Bare-Metal Provisioning¶
Reference guide for out-of-band management, automated OS deployment, and server lifecycle operations on Dell PowerEdge hardware.
Mental Model¶
[Running workload ] Kubernetes / VMs / applications
|
[OS + Config Mgmt ] Ubuntu/RHEL + Ansible post-install
|
[OS Install ] Kickstart / Preseed / Cloud-init (automated)
|
[PXE Boot Chain ] DHCP -> TFTP -> bootloader -> installer
|
[Out-of-Band Mgmt ] iDRAC sets boot order, power cycles, mounts ISO
|
[Network Boot NIC ] PXE-capable NIC on the server (usually NIC1)
Provisioning starts from the bottom: iDRAC powers on the server, the NIC PXE boots, DHCP hands out an IP and boot file, TFTP serves the bootloader, and the installer takes over. After OS install, Ansible handles configuration and eventually joins the node to a cluster.

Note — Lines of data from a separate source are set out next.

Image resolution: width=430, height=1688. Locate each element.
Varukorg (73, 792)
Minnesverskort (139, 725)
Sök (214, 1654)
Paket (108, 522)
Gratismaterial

Out-of-Band Management Fundamentals¶
IPMI vs Redfish¶
| Feature | IPMI (legacy) | Redfish (modern) |
|---|---|---|
| Protocol | UDP/623, binary | HTTPS/REST + JSON |
| Authentication | Shared secret, weak crypto | TLS + session tokens |
| Discoverability | Minimal | Self-describing (OData schema) |
| Scriptability | ipmitool (cryptic syntax) | Any HTTP client (curl, Python) |
| Event model | SNMP traps, PET | Redfish EventService + SSE |
| Dell support | All generations | iDRAC8+ (full on iDRAC9) |
| Recommendation | Avoid for new deployments | Preferred for all automation |
IPMI Quick Reference (legacy systems)¶
# Install ipmitool
apt install ipmitool # Debian/Ubuntu
dnf install ipmitool # RHEL/Fedora
# Check power status
ipmitool -I lanplus -H 10.0.10.101 -U root -P password chassis power status
# Power on
ipmitool -I lanplus -H 10.0.10.101 -U root -P password chassis power on
# Power cycle
ipmitool -I lanplus -H 10.0.10.101 -U root -P password chassis power cycle
# Set next boot to PXE (one-time)
ipmitool -I lanplus -H 10.0.10.101 -U root -P password chassis bootdev pxe
# Get sensor readings
ipmitool -I lanplus -H 10.0.10.101 -U root -P password sdr list
# Get system event log
ipmitool -I lanplus -H 10.0.10.101 -U root -P password sel elist
# Serial over LAN (remote console)
ipmitool -I lanplus -H 10.0.10.101 -U root -P password sol activate
Redfish Deep-Dive¶
Redfish is a DMTF standard (not Dell-proprietary). The key resource tree:
/redfish/v1/
/Systems/System.Embedded.1 <- The physical server
/Bios <- BIOS attributes
/Processors <- CPU inventory
/Memory <- DIMM inventory
/Storage <- RAID controllers + drives
/EthernetInterfaces <- NIC ports
/Actions/ComputerSystem.Reset <- Power operations
/Managers/iDRAC.Embedded.1 <- The BMC itself
/LogServices/Sel <- System event log
/LogServices/Lclog <- Lifecycle log
/EthernetInterfaces <- iDRAC NIC config
/Actions/Manager.Reset <- Reboot iDRAC
/UpdateService <- Firmware update operations
/FirmwareInventory <- Installed firmware versions
/Chassis/System.Embedded.1 <- Physical chassis
/Power <- PSU info, power consumption
/Thermal <- Temps, fan speeds
/AccountService <- iDRAC user management
/EventService <- Alert subscriptions
Python Redfish Automation (Essential Pattern)¶
import requests, urllib3
urllib3.disable_warnings(urllib3.exceptions.InsecureRequestWarning)
s = requests.Session()
s.auth = ("root", "password")
s.verify = False
base = "https://10.0.10.101/redfish/v1"
# Get system summary
info = s.get(f"{base}/Systems/System.Embedded.1").json()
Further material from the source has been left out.